INSTRUCTIONS FOR THE TASK: Each entry needs to be reproduced exactly as it is.
(Beginning of LISTED RECORDS)
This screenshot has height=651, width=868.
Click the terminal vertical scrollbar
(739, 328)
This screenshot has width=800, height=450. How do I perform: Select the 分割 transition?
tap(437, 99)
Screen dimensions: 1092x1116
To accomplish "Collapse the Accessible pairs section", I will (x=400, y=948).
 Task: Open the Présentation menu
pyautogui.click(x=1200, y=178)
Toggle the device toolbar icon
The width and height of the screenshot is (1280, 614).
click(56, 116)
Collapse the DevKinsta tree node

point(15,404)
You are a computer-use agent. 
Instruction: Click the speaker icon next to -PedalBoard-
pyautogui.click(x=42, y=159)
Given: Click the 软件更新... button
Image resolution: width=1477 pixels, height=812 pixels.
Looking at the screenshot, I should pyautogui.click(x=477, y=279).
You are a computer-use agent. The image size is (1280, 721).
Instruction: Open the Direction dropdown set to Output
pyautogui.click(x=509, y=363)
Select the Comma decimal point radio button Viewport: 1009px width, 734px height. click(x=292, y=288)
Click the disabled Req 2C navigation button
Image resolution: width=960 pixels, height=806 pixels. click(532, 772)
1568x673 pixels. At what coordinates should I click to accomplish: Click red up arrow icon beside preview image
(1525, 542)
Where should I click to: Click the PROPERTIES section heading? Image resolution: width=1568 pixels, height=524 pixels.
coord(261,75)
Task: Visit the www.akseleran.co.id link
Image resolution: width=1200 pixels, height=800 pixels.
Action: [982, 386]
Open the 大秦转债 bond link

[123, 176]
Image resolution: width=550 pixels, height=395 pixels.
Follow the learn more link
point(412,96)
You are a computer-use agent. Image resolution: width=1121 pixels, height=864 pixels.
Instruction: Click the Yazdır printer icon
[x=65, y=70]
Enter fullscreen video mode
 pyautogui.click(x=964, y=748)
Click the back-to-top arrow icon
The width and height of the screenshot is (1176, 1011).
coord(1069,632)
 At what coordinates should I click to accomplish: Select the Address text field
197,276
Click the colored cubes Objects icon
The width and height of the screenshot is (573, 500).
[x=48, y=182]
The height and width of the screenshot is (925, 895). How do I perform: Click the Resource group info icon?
(End of LISTED RECORDS)
REPLY:
This screenshot has height=651, width=868.
Click the terminal vertical scrollbar
(739, 328)
This screenshot has width=800, height=450. How do I perform: Select the 分割 transition?
tap(437, 99)
Screen dimensions: 1092x1116
To accomplish "Collapse the Accessible pairs section", I will (x=400, y=948).
 Task: Open the Présentation menu
pyautogui.click(x=1200, y=178)
Toggle the device toolbar icon
The width and height of the screenshot is (1280, 614).
click(56, 116)
Collapse the DevKinsta tree node

point(15,404)
You are a computer-use agent. 
Instruction: Click the speaker icon next to -PedalBoard-
pyautogui.click(x=42, y=159)
Given: Click the 软件更新... button
Image resolution: width=1477 pixels, height=812 pixels.
Looking at the screenshot, I should pyautogui.click(x=477, y=279).
You are a computer-use agent. The image size is (1280, 721).
Instruction: Open the Direction dropdown set to Output
pyautogui.click(x=509, y=363)
Select the Comma decimal point radio button Viewport: 1009px width, 734px height. click(x=292, y=288)
Click the disabled Req 2C navigation button
Image resolution: width=960 pixels, height=806 pixels. click(532, 772)
1568x673 pixels. At what coordinates should I click to accomplish: Click red up arrow icon beside preview image
(1525, 542)
Where should I click to: Click the PROPERTIES section heading? Image resolution: width=1568 pixels, height=524 pixels.
coord(261,75)
Task: Visit the www.akseleran.co.id link
Image resolution: width=1200 pixels, height=800 pixels.
Action: [982, 386]
Open the 大秦转债 bond link

[123, 176]
Image resolution: width=550 pixels, height=395 pixels.
Follow the learn more link
point(412,96)
You are a computer-use agent. Image resolution: width=1121 pixels, height=864 pixels.
Instruction: Click the Yazdır printer icon
[x=65, y=70]
Enter fullscreen video mode
 pyautogui.click(x=964, y=748)
Click the back-to-top arrow icon
The width and height of the screenshot is (1176, 1011).
coord(1069,632)
 At what coordinates should I click to accomplish: Select the Address text field
197,276
Click the colored cubes Objects icon
The width and height of the screenshot is (573, 500).
[x=48, y=182]
The height and width of the screenshot is (925, 895). How do I perform: Click the Resource group info icon?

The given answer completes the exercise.